** Задачи для решения **
(1) Процитируйте из текста о психоанализе отрывок от слов «Главная причина того, почему» до слов «стоящих перед психоаналитиком.» включительно.
(2) Определите, согласуются ли с текстом о психоанализе следующие утверждения: (a) аналитику следует смягчать формулировки, показывая пациенту альтернативы; (b) слабость энергии у человека может быть следствием возраста; (c) аналитик должен верить в существование внутренней энергии без каких-либо ограничений. Ответьте «да» или «нет» на каждое утверждение и приведите решающие слова текста дословно.

Говоря о психоанализе, я считаю очень важной задачу аналитика показать пациенту реальные альтернативы – очень жестко и ничего не смягчая, хотя, возможно, так подбирая слова, чтобы внушить ему желаемую мысль, не проговаривая ее. Если пациент оказывает сопротивление и не хочет ясно видеть использование слов, которые не слишком ясны, это приводит к тому, что он не слышит ничего, потому что не хочет слышать. Вы должны кричать – иногда в буквальном смысле, хотя я не имею этого в виду, – кричать так, чтобы пациент не мог не заметить вашего утверждения и был вынужден на него реагировать.
Главная причина того, почему осознание себя, истинное осознание своего положения предоставляет шанс на перемены, заключается в том, что оно позволяет действовать нашей внутренней энергии. А если ее нет, если она уже мертва, то ничего нельзя сделать. Человек – в особенности аналитик – должен глубоко верить в существование такой энергии, однако в пределах разумного. Существует множество людей, в ком энергия настолько слаба, что ничего больше не остается делать, – это может быть следствием возраста или следствием такого поражения, что уже не остается надежды. Было бы глупо говорить, опираясь на догму или принцип, что такой пациент будет позитивно реагировать на полную конфронтацию со своей жизнью, однако ему может помочь осознание того, куда он идет, каковы альтернативы в его существовании. Это одна из самых важных задач, стоящих перед психоаналитиком.

[Сохранённые записи]
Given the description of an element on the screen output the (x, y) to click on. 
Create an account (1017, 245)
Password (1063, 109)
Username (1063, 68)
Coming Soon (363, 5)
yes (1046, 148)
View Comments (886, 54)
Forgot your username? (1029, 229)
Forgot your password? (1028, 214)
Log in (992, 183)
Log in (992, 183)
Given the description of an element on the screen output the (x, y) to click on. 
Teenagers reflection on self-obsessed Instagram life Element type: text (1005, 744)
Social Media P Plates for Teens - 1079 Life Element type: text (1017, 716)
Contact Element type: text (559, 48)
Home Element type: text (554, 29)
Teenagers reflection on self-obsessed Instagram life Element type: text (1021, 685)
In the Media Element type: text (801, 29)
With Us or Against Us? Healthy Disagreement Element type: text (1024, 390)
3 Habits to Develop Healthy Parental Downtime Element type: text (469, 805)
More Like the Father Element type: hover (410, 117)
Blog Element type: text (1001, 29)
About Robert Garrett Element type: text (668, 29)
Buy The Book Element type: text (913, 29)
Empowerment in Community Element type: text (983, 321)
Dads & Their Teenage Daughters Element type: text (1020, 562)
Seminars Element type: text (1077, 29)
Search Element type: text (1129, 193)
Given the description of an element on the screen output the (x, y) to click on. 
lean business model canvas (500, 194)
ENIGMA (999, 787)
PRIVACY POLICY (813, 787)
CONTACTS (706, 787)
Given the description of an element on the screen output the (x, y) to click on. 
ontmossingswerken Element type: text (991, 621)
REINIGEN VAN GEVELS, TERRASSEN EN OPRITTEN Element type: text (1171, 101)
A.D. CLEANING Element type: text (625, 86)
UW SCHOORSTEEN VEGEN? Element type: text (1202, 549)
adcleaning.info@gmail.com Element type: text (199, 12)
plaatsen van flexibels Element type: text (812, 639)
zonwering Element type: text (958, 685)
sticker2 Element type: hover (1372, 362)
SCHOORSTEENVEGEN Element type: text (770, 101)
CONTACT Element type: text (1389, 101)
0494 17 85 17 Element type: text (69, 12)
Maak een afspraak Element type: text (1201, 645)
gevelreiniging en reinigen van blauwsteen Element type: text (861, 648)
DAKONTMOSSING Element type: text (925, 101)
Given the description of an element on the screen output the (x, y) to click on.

** Результаты выполнения **
(1)
Главная причина того, почему осознание себя, истинное осознание своего положения предоставляет шанс на перемены, заключается в том, что оно позволяет действовать нашей внутренней энергии. А если ее нет, если она уже мертва, то ничего нельзя сделать. Человек – в особенности аналитик – должен глубоко верить в существование такой энергии, однако в пределах разумного. Существует множество людей, в ком энергия настолько слаба, что ничего больше не остается делать, – это может быть следствием возраста или следствием такого поражения, что уже не остается надежды. Было бы глупо говорить, опираясь на догму или принцип, что такой пациент будет позитивно реагировать на полную конфронтацию со своей жизнью, однако ему может помочь осознание того, куда он идет, каковы альтернативы в его существовании. Это одна из самых важных задач, стоящих перед психоаналитиком.

(2)
(a) Нет: «очень жестко и ничего не смягчая».
(b) Да: «это может быть следствием возраста».
(c) Нет: «однако в пределах разумного».